#### Job item
Update the rows below so that every "Locate an element" becomes "Find an element", with all other text left unchanged.

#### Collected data
-- Opening Marker --

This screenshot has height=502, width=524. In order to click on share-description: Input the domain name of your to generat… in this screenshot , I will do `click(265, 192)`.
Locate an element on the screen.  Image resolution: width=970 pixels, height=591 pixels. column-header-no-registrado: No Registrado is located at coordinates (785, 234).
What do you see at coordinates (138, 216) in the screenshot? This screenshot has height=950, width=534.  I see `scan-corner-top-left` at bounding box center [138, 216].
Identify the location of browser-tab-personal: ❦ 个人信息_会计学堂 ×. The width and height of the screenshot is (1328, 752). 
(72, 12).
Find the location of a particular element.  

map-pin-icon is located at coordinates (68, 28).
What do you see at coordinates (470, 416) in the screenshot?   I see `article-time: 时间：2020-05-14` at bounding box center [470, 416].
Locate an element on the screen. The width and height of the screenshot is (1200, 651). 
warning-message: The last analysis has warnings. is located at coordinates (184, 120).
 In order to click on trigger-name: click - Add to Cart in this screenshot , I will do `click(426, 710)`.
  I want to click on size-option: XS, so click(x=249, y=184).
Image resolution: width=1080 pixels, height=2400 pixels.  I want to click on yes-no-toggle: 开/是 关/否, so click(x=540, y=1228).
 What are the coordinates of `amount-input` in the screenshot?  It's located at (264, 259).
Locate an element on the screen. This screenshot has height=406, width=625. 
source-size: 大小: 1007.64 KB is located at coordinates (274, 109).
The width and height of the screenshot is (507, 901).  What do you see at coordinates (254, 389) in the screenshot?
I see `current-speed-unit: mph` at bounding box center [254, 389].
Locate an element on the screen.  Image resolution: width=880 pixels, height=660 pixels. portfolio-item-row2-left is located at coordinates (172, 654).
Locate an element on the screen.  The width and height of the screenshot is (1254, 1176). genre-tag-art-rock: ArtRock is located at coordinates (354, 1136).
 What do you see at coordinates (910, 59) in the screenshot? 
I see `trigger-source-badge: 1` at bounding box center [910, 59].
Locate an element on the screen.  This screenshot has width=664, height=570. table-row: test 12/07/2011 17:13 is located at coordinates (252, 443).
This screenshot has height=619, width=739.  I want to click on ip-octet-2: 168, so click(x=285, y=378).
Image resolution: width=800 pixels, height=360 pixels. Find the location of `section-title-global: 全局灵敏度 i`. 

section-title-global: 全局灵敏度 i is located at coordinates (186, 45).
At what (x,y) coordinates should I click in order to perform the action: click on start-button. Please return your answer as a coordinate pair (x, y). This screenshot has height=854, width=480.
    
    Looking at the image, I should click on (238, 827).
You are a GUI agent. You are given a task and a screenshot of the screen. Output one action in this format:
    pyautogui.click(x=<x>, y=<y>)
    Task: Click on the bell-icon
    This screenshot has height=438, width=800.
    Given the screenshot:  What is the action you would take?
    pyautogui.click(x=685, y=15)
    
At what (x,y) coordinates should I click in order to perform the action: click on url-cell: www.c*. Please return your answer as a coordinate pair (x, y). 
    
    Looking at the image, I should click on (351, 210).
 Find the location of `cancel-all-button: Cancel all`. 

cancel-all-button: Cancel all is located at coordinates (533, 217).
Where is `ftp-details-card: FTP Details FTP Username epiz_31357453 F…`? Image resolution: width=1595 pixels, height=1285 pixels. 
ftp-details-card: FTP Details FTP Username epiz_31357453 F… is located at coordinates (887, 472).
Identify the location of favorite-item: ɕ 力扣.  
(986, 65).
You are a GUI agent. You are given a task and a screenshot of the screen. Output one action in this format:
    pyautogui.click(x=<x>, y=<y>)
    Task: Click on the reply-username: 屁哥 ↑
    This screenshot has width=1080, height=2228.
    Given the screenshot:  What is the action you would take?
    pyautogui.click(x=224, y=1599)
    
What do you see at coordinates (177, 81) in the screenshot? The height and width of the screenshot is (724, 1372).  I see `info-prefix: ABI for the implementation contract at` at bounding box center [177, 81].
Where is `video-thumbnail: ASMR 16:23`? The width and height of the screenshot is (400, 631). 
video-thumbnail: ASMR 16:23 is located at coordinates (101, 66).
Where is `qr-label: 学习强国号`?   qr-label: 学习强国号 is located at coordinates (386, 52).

-- Closing Marker --

#### Result of this exercise
This screenshot has height=502, width=524. In order to click on share-description: Input the domain name of your to generat… in this screenshot , I will do `click(265, 192)`.
Find an element on the screen.  Image resolution: width=970 pixels, height=591 pixels. column-header-no-registrado: No Registrado is located at coordinates (785, 234).
What do you see at coordinates (138, 216) in the screenshot? This screenshot has height=950, width=534.  I see `scan-corner-top-left` at bounding box center [138, 216].
Identify the location of browser-tab-personal: ❦ 个人信息_会计学堂 ×. The width and height of the screenshot is (1328, 752). 
(72, 12).
Find the location of a particular element.  

map-pin-icon is located at coordinates (68, 28).
What do you see at coordinates (470, 416) in the screenshot?   I see `article-time: 时间：2020-05-14` at bounding box center [470, 416].
Find an element on the screen. The width and height of the screenshot is (1200, 651). 
warning-message: The last analysis has warnings. is located at coordinates (184, 120).
 In order to click on trigger-name: click - Add to Cart in this screenshot , I will do `click(426, 710)`.
  I want to click on size-option: XS, so click(x=249, y=184).
Image resolution: width=1080 pixels, height=2400 pixels.  I want to click on yes-no-toggle: 开/是 关/否, so click(x=540, y=1228).
 What are the coordinates of `amount-input` in the screenshot?  It's located at (264, 259).
Find an element on the screen. This screenshot has height=406, width=625. 
source-size: 大小: 1007.64 KB is located at coordinates (274, 109).
The width and height of the screenshot is (507, 901).  What do you see at coordinates (254, 389) in the screenshot?
I see `current-speed-unit: mph` at bounding box center [254, 389].
Find an element on the screen.  Image resolution: width=880 pixels, height=660 pixels. portfolio-item-row2-left is located at coordinates (172, 654).
Find an element on the screen.  The width and height of the screenshot is (1254, 1176). genre-tag-art-rock: ArtRock is located at coordinates (354, 1136).
 What do you see at coordinates (910, 59) in the screenshot? 
I see `trigger-source-badge: 1` at bounding box center [910, 59].
Find an element on the screen.  This screenshot has width=664, height=570. table-row: test 12/07/2011 17:13 is located at coordinates (252, 443).
This screenshot has height=619, width=739.  I want to click on ip-octet-2: 168, so click(x=285, y=378).
Image resolution: width=800 pixels, height=360 pixels. Find the location of `section-title-global: 全局灵敏度 i`. 

section-title-global: 全局灵敏度 i is located at coordinates (186, 45).
At what (x,y) coordinates should I click in order to perform the action: click on start-button. Please return your answer as a coordinate pair (x, y). This screenshot has height=854, width=480.
    
    Looking at the image, I should click on (238, 827).
You are a GUI agent. You are given a task and a screenshot of the screen. Output one action in this format:
    pyautogui.click(x=<x>, y=<y>)
    Task: Click on the bell-icon
    This screenshot has height=438, width=800.
    Given the screenshot:  What is the action you would take?
    pyautogui.click(x=685, y=15)
    
At what (x,y) coordinates should I click in order to perform the action: click on url-cell: www.c*. Please return your answer as a coordinate pair (x, y). 
    
    Looking at the image, I should click on (351, 210).
 Find the location of `cancel-all-button: Cancel all`. 

cancel-all-button: Cancel all is located at coordinates (533, 217).
Where is `ftp-details-card: FTP Details FTP Username epiz_31357453 F…`? Image resolution: width=1595 pixels, height=1285 pixels. 
ftp-details-card: FTP Details FTP Username epiz_31357453 F… is located at coordinates (887, 472).
Identify the location of favorite-item: ɕ 力扣.  
(986, 65).
You are a GUI agent. You are given a task and a screenshot of the screen. Output one action in this format:
    pyautogui.click(x=<x>, y=<y>)
    Task: Click on the reply-username: 屁哥 ↑
    This screenshot has width=1080, height=2228.
    Given the screenshot:  What is the action you would take?
    pyautogui.click(x=224, y=1599)
    
What do you see at coordinates (177, 81) in the screenshot? The height and width of the screenshot is (724, 1372).  I see `info-prefix: ABI for the implementation contract at` at bounding box center [177, 81].
Where is `video-thumbnail: ASMR 16:23`? The width and height of the screenshot is (400, 631). 
video-thumbnail: ASMR 16:23 is located at coordinates (101, 66).
Where is `qr-label: 学习强国号`?   qr-label: 学习强国号 is located at coordinates (386, 52).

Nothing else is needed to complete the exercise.